Gazette editorial: Mock nature at your own risk

As the mammoth 2016 blizzard rolled eastward, Delegate Rupie Phillips, D-Logan, took the opportunity to lampoon scientific evidence of global warming. He gave fellow lawmakers bottles of sunscreen — a crude joke implying that there cannot be planetary warming if blizzards occur.

The coal-county delegate is pathetically wrong. Mountains of proof show that burning fossil fuels sends carbon fumes into the sky, creating a “greenhouse” layer that heats Earth’s surface, causing ever-worse weather disasters, and more weather extremes, both hot and cold.

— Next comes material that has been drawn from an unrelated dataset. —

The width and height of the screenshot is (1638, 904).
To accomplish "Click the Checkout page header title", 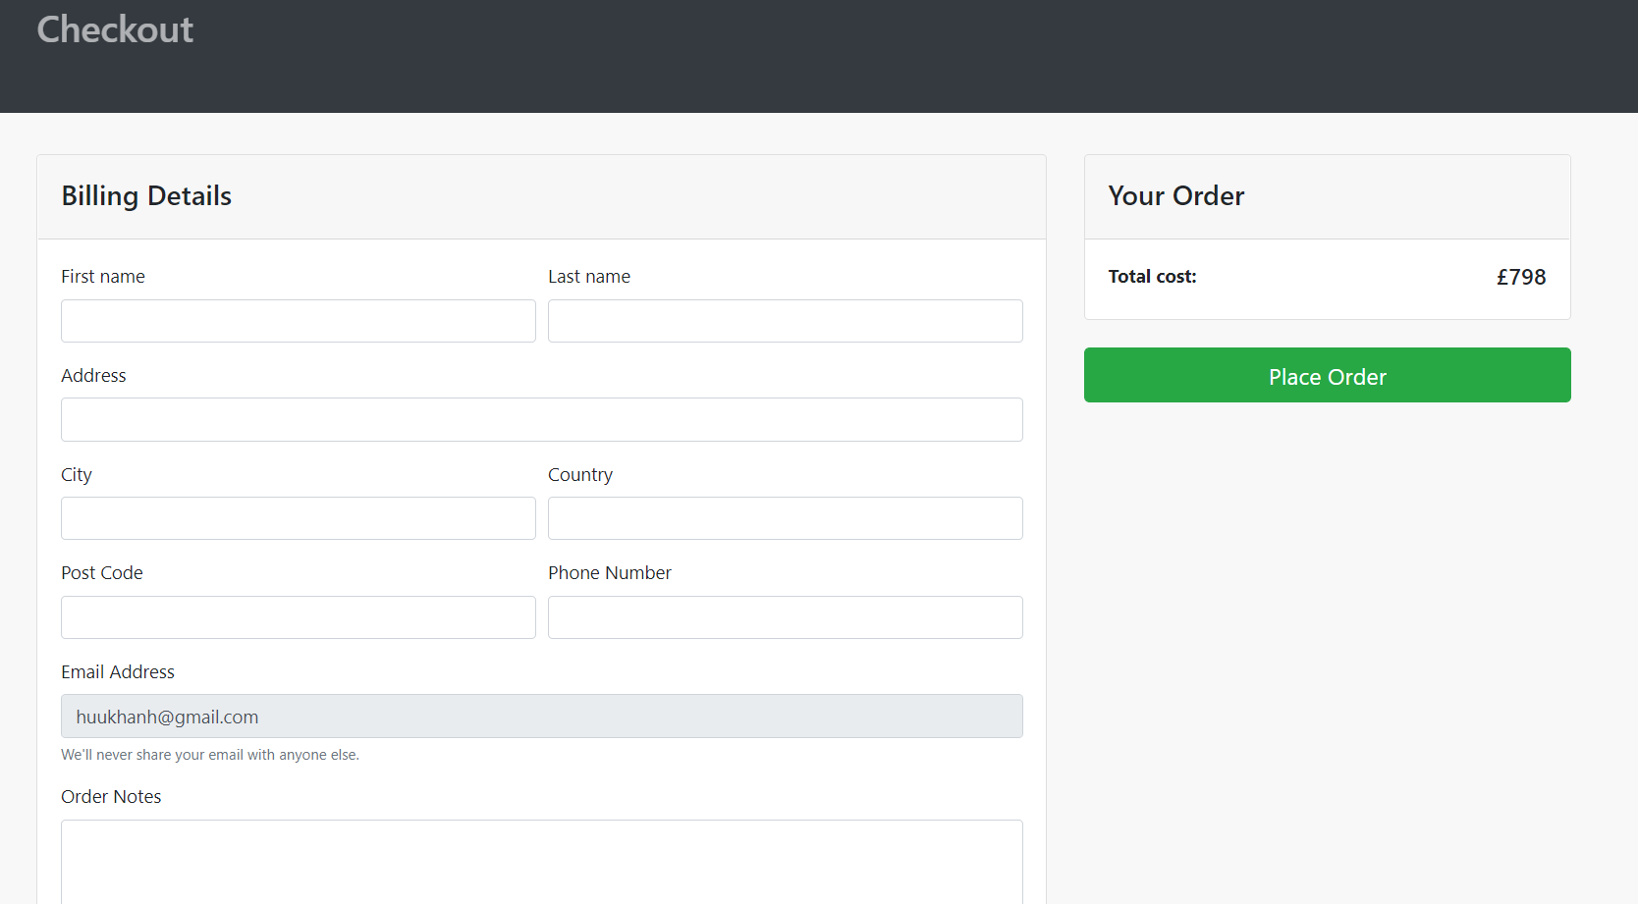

The Pacific Ocean warming known as El Niño disrupted weather across America. Extra-warm Gulf of Mexico water evaporated excessively, sending vast tons of moisture northeast, because hotter air holds more humidity. All this apparently contributed to the blizzard.

In a stinging editorial, the Register-Herald of Beckley called the Logan delegate a “self-serving charlatan,” adding: “We prefer science — not buffoonery. … We want leaders who stop making a mockery of science.”

The paper recited that “2015 was the hottest year globally on record — 2014 was the next-hottest — 2016 is setting up, with El Niño’s help, to break the 2015 record.” It recounted that thousands of people in the tropics die from intense heat waves, while monster storms inflict billions in damage.

“So, ice caps are melting, seas are rising, people are dying, aquatic life is stressed, and scientists say the global warming is heating up. And that, as they say, is just the tip of the iceberg. Meanwhile, we have a state delegate who is making jokes about it all.”

The Register-Herald concluded: “Clearly, fossil fuels are our past, not our future. Politicians who mock widely held scientific beliefs aren’t making themselves useful.”

When West Virginians feel frustrated that their problems are not understood or appreciated, they can thank people like Rupie Phillips.

Climate change is happening everywhere, and the disruption and death that comes with it, whether West Virginia elects lawmakers smart enough to acknowledge it or not.